Hoje, vendo um dos meus textos, que relaciona paixão e amor, publicado no Recanto das Letras, num comentário em que elogia o artigo, um leitor faz ressalva em desacordo a parte onde digo que “nos dias atuais, onde as pessoas são descartáveis (...)”, – nesse ponto ele esclarece que justamente hoje as pessoas estão mais sinceras, dando a entender que esse realismo sarcástico em que se notifica o cônjuge de forma sumária que se está tendo um caso ou pede-se divórcio por causa da paixão avassaladora da vez é sinceridade.

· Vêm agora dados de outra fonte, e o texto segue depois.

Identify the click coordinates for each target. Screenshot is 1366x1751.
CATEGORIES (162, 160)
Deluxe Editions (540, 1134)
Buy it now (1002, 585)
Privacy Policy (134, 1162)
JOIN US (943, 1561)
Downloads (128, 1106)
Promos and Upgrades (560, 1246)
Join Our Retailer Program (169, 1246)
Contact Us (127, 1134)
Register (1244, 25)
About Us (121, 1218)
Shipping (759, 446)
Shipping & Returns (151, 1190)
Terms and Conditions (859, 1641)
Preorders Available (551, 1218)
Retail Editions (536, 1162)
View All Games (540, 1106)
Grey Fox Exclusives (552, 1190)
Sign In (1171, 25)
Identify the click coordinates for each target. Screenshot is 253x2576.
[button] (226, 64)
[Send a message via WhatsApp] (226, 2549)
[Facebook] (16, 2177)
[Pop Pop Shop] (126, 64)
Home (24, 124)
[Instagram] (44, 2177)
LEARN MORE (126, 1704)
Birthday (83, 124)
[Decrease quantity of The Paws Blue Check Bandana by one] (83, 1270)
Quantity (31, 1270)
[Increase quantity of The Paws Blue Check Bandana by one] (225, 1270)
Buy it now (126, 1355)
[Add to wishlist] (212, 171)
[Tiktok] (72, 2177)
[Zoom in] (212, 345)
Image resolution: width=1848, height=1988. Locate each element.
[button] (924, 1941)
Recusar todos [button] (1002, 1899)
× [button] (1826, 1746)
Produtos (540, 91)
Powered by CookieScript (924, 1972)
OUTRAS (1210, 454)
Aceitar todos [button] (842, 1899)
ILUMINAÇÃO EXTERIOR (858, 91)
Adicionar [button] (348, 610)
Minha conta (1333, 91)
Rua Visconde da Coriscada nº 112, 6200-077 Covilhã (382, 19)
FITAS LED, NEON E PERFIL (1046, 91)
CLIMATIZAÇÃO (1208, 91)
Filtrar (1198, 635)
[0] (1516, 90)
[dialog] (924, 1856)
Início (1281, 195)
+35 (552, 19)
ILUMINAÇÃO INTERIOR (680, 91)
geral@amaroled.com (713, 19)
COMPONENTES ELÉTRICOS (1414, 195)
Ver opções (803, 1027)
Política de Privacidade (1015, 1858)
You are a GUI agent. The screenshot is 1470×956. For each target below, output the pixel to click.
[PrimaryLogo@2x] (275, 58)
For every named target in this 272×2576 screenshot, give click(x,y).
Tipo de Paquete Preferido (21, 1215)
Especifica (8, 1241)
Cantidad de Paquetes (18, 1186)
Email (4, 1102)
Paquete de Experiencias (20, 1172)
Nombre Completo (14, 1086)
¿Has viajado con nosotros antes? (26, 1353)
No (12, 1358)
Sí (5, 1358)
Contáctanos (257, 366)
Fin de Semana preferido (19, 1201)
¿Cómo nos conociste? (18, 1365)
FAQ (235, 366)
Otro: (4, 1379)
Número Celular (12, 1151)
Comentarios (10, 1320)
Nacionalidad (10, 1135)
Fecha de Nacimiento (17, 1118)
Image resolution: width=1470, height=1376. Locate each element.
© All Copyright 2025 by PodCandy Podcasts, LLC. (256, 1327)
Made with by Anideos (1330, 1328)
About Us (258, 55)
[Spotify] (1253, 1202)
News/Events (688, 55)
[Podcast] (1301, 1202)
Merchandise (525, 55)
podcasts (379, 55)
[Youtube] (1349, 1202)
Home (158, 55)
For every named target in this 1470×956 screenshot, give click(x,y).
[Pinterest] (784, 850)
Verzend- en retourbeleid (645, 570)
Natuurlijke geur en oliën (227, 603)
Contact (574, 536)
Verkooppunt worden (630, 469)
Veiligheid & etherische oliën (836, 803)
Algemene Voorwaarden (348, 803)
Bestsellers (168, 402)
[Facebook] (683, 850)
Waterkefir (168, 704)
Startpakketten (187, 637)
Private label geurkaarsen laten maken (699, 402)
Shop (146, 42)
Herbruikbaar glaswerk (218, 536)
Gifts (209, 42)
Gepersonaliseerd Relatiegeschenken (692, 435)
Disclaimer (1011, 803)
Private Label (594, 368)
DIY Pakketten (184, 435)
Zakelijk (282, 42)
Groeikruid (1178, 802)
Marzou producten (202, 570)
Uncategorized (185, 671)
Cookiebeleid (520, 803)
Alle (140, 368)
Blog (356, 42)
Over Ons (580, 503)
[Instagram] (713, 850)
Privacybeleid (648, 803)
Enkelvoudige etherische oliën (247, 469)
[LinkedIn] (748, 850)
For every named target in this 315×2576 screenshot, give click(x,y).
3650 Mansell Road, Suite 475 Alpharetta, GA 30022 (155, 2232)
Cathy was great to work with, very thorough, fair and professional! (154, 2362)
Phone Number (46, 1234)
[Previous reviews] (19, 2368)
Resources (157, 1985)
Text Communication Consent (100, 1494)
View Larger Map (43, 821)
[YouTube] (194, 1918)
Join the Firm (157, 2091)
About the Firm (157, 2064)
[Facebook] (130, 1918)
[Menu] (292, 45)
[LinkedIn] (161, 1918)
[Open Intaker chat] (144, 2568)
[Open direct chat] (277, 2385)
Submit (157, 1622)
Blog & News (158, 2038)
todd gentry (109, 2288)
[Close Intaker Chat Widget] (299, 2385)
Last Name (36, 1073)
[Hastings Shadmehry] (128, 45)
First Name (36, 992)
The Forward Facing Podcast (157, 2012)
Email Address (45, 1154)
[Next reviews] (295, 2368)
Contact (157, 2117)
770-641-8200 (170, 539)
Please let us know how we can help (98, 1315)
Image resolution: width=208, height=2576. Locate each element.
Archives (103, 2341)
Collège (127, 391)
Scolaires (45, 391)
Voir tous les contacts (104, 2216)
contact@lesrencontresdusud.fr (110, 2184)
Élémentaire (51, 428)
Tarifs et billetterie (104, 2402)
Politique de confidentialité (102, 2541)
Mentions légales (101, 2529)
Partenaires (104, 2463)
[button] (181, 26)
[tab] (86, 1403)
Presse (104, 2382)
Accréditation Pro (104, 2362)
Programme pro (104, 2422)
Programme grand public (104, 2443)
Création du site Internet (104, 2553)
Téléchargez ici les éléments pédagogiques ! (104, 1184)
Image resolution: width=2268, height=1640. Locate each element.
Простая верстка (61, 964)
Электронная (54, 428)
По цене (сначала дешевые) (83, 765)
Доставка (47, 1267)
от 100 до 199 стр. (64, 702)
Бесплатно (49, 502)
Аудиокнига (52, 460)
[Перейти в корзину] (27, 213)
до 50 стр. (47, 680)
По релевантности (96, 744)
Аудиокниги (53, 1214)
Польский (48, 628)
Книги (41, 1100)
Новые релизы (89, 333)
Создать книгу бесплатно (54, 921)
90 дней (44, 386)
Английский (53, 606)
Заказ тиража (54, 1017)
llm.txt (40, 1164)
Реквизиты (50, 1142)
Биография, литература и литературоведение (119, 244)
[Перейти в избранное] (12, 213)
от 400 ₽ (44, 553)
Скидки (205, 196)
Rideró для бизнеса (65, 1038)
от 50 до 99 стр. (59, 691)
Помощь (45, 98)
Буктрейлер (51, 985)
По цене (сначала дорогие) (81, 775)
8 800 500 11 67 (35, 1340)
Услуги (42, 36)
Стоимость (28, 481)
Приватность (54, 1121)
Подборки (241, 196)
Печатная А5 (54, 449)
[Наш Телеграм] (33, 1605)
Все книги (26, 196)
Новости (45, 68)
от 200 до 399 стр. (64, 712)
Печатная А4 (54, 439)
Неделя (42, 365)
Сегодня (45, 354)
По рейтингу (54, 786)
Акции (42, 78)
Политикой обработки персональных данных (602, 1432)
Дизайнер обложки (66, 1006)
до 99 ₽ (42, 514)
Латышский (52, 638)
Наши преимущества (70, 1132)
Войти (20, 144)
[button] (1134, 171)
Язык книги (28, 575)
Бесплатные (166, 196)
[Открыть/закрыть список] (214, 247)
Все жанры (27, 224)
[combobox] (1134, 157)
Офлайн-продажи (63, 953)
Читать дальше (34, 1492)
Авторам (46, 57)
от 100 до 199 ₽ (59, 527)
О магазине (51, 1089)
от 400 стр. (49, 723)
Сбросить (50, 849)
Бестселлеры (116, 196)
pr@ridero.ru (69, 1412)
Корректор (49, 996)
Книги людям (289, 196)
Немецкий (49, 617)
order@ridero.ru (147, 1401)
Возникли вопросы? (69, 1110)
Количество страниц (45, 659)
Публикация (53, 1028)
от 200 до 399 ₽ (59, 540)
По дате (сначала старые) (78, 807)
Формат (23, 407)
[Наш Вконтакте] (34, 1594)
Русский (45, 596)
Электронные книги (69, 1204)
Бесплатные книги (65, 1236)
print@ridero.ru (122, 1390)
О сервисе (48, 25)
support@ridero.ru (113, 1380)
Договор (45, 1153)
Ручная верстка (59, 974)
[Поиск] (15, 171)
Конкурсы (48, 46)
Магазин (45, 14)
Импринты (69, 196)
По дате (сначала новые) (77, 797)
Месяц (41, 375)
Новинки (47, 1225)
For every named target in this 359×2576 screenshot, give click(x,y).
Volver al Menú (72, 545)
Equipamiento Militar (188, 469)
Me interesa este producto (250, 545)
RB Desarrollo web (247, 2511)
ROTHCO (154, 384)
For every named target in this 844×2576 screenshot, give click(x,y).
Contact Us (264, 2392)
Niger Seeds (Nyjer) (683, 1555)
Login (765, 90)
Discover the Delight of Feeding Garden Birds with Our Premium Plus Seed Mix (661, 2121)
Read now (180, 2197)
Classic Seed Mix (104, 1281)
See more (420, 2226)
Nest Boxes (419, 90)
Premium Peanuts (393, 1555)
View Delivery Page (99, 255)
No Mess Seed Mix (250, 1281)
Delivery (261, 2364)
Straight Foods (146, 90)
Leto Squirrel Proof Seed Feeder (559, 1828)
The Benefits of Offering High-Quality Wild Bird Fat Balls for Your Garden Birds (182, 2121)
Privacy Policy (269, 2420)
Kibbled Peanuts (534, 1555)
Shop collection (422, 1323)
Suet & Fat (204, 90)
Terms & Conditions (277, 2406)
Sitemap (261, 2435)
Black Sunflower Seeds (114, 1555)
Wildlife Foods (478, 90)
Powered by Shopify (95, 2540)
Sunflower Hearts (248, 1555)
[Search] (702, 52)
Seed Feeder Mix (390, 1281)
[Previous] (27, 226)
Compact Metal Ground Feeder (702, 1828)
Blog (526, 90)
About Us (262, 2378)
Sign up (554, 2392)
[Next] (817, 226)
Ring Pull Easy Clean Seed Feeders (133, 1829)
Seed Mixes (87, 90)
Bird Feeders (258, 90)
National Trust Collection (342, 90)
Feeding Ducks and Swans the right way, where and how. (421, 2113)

Há um grave equívoco na interpretação atual do que é realmente sinceridade, sendo que esse afronte sarcástico não é, sendo sim uma grande demonstração de menosprezo pelo sentimento da pessoa com quem já se tem um relacionamento estável, de falta de sinceridade quanto às declarações de amor e compromisso anteriores, de falta de comprometimento para com a existência da outra pessoa, além de falta de objetividade na escolha do querer.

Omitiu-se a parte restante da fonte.